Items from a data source
⁂
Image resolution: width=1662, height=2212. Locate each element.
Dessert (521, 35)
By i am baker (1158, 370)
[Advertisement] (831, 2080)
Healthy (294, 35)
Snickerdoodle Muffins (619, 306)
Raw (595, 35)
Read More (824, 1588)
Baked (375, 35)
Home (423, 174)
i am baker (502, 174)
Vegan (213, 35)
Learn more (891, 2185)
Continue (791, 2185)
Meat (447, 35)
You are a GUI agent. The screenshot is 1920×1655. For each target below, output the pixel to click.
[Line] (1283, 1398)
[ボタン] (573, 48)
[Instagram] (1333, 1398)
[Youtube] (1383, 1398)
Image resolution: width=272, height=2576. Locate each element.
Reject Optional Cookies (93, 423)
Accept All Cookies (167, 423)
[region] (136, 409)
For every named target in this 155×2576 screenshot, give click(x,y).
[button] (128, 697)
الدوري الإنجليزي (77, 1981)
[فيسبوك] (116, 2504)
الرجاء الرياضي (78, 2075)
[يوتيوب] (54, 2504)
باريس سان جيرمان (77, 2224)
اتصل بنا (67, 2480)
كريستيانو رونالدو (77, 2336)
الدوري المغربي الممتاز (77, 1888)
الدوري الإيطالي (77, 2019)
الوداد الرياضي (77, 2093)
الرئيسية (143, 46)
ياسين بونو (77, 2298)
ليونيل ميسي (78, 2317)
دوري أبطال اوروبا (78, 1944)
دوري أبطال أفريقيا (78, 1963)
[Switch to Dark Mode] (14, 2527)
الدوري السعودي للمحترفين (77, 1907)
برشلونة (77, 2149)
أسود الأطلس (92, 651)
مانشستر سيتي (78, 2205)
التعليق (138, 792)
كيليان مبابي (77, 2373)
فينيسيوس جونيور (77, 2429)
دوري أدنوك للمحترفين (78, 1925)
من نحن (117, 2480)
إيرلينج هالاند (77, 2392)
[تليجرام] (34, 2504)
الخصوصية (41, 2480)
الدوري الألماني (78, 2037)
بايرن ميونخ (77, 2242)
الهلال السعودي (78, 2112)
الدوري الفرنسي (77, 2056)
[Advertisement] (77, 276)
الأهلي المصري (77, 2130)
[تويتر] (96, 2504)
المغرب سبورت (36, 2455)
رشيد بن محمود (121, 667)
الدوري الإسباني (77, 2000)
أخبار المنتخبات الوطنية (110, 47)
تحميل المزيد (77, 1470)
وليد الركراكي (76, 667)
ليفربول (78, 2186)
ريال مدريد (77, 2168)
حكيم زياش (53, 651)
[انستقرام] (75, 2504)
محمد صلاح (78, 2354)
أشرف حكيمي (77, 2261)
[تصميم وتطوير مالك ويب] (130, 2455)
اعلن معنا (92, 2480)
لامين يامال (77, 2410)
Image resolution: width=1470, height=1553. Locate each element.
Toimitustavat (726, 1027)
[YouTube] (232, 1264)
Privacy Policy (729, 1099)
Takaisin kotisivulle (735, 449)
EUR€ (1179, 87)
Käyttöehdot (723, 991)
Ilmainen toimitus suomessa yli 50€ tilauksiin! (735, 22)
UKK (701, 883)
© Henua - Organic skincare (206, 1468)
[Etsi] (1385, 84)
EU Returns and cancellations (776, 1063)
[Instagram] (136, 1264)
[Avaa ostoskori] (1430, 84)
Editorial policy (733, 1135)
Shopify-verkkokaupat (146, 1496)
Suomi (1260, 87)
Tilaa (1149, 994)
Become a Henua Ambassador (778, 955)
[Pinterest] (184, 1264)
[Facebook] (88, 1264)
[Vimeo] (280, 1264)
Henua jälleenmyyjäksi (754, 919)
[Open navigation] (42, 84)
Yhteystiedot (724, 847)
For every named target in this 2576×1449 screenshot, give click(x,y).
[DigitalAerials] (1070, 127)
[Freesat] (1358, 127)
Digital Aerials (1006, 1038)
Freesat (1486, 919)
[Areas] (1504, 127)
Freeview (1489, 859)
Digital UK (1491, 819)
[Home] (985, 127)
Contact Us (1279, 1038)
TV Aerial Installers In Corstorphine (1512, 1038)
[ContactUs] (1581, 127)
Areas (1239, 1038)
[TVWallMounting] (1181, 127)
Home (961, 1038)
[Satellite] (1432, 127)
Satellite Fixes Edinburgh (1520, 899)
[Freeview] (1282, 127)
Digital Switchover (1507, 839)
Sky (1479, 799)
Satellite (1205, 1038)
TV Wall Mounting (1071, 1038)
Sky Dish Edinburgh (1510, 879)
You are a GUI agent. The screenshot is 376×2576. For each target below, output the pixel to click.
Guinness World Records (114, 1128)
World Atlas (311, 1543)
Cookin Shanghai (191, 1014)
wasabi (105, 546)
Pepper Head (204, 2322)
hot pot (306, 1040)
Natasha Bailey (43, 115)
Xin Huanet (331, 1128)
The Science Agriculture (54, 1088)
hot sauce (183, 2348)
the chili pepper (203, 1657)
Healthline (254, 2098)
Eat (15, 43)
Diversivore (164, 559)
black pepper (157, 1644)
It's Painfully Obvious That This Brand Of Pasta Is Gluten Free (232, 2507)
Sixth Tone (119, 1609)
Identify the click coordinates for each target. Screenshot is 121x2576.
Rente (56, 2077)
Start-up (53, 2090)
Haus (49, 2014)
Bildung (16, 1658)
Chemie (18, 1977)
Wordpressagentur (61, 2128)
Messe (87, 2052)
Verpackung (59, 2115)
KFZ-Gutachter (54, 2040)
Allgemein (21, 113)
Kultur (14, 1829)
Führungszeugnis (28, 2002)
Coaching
⁂
What to do: Please copy only the lines between the first line of the entries and the line with "Home (423, 174)", keeping those two end lines as well, exactly as written.

Problem solution:
Image resolution: width=1662, height=2212. Locate each element.
Dessert (521, 35)
By i am baker (1158, 370)
[Advertisement] (831, 2080)
Healthy (294, 35)
Snickerdoodle Muffins (619, 306)
Raw (595, 35)
Read More (824, 1588)
Baked (375, 35)
Home (423, 174)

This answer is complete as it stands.